**PROMPT**
Arrange the records below as a Markdown table with a Row column numbering each line and a Text column holding the line itself. Omit blank lines.

**INPUT FOR THIS TASK**
┌──

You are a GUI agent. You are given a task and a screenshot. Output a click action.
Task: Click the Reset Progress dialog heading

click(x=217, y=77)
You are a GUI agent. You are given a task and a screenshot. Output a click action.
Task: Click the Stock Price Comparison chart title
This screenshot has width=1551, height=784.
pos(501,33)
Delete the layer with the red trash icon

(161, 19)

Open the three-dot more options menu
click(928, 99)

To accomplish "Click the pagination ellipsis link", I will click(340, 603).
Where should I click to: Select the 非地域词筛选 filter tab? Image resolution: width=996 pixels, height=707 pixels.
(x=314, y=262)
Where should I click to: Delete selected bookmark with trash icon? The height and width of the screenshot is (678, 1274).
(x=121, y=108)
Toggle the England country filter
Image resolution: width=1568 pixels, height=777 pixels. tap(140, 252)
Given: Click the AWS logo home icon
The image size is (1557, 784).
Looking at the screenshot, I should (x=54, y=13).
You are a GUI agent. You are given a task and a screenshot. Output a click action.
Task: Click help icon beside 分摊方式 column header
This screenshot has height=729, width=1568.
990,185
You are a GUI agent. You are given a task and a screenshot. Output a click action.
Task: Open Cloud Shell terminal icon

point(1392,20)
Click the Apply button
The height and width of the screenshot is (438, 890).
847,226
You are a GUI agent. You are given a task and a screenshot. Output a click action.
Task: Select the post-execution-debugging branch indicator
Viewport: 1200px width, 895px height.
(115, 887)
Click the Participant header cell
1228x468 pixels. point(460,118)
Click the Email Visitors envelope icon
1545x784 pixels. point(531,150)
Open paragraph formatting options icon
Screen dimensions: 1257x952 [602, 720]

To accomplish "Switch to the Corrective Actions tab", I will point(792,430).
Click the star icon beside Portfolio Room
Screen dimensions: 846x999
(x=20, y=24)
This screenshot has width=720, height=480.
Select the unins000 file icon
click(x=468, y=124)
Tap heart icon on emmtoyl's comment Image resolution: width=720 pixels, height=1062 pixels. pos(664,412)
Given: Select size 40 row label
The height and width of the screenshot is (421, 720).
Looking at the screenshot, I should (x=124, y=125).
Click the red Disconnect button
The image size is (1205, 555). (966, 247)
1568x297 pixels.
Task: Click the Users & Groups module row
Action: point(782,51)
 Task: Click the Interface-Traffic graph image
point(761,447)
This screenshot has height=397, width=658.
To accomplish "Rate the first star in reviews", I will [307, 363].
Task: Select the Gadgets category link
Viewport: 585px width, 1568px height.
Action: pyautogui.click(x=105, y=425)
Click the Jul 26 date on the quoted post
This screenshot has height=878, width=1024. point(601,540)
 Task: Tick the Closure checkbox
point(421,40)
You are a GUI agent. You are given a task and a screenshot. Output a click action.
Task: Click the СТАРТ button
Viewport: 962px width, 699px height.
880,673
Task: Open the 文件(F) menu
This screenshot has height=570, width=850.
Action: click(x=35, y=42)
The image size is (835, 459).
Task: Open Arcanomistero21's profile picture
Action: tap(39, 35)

└──

**FINISHED ANSWER**
| Row | Text |
|---|---|
| 1 | You are a GUI agent. You are given a task and a screenshot. Output a click action. |
| 2 | Task: Click the Reset Progress dialog heading |
| 3 | click(x=217, y=77) |
| 4 | You are a GUI agent. You are given a task and a screenshot. Output a click action. |
| 5 | Task: Click the Stock Price Comparison chart title |
| 6 | This screenshot has width=1551, height=784. |
| 7 | pos(501,33) |
| 8 | Delete the layer with the red trash icon |
| 9 | (161, 19) |
| 10 | Open the three-dot more options menu |
| 11 | click(928, 99) |
| 12 | To accomplish "Click the pagination ellipsis link", I will click(340, 603). |
| 13 | Where should I click to: Select the 非地域词筛选 filter tab? Image resolution: width=996 pixels, height=707 pixels. |
| 14 | (x=314, y=262) |
| 15 | Where should I click to: Delete selected bookmark with trash icon? The height and width of the screenshot is (678, 1274). |
| 16 | (x=121, y=108) |
| 17 | Toggle the England country filter |
| 18 | Image resolution: width=1568 pixels, height=777 pixels. tap(140, 252) |
| 19 | Given: Click the AWS logo home icon |
| 20 | The image size is (1557, 784). |
| 21 | Looking at the screenshot, I should (x=54, y=13). |
| 22 | You are a GUI agent. You are given a task and a screenshot. Output a click action. |
| 23 | Task: Click help icon beside 分摊方式 column header |
| 24 | This screenshot has height=729, width=1568. |
| 25 | 990,185 |
| 26 | You are a GUI agent. You are given a task and a screenshot. Output a click action. |
| 27 | Task: Open Cloud Shell terminal icon |
| 28 | point(1392,20) |
| 29 | Click the Apply button |
| 30 | The height and width of the screenshot is (438, 890). |
| 31 | 847,226 |
| 32 | You are a GUI agent. You are given a task and a screenshot. Output a click action. |
| 33 | Task: Select the post-execution-debugging branch indicator |
| 34 | Viewport: 1200px width, 895px height. |
| 35 | (115, 887) |
| 36 | Click the Participant header cell |
| 37 | 1228x468 pixels. point(460,118) |
| 38 | Click the Email Visitors envelope icon |
| 39 | 1545x784 pixels. point(531,150) |
| 40 | Open paragraph formatting options icon |
| 41 | Screen dimensions: 1257x952 [602, 720] |
| 42 | To accomplish "Switch to the Corrective Actions tab", I will point(792,430). |
| 43 | Click the star icon beside Portfolio Room |
| 44 | Screen dimensions: 846x999 |
| 45 | (x=20, y=24) |
| 46 | This screenshot has width=720, height=480. |
| 47 | Select the unins000 file icon |
| 48 | click(x=468, y=124) |
| 49 | Tap heart icon on emmtoyl's comment Image resolution: width=720 pixels, height=1062 pixels. pos(664,412) |
| 50 | Given: Select size 40 row label |
| 51 | The height and width of the screenshot is (421, 720). |
| 52 | Looking at the screenshot, I should (x=124, y=125). |
| 53 | Click the red Disconnect button |
| 54 | The image size is (1205, 555). (966, 247) |
| 55 | 1568x297 pixels. |
| 56 | Task: Click the Users & Groups module row |
| 57 | Action: point(782,51) |
| 58 |  Task: Click the Interface-Traffic graph image |
| 59 | point(761,447) |
| 60 | This screenshot has height=397, width=658. |
| 61 | To accomplish "Rate the first star in reviews", I will [307, 363]. |
| 62 | Task: Select the Gadgets category link |
| 63 | Viewport: 585px width, 1568px height. |
| 64 | Action: pyautogui.click(x=105, y=425) |
| 65 | Click the Jul 26 date on the quoted post |
| 66 | This screenshot has height=878, width=1024. point(601,540) |
| 67 |  Task: Tick the Closure checkbox |
| 68 | point(421,40) |
| 69 | You are a GUI agent. You are given a task and a screenshot. Output a click action. |
| 70 | Task: Click the СТАРТ button |
| 71 | Viewport: 962px width, 699px height. |
| 72 | 880,673 |
| 73 | Task: Open the 文件(F) menu |
| 74 | This screenshot has height=570, width=850. |
| 75 | Action: click(x=35, y=42) |
| 76 | The image size is (835, 459). |
| 77 | Task: Open Arcanomistero21's profile picture |
| 78 | Action: tap(39, 35) |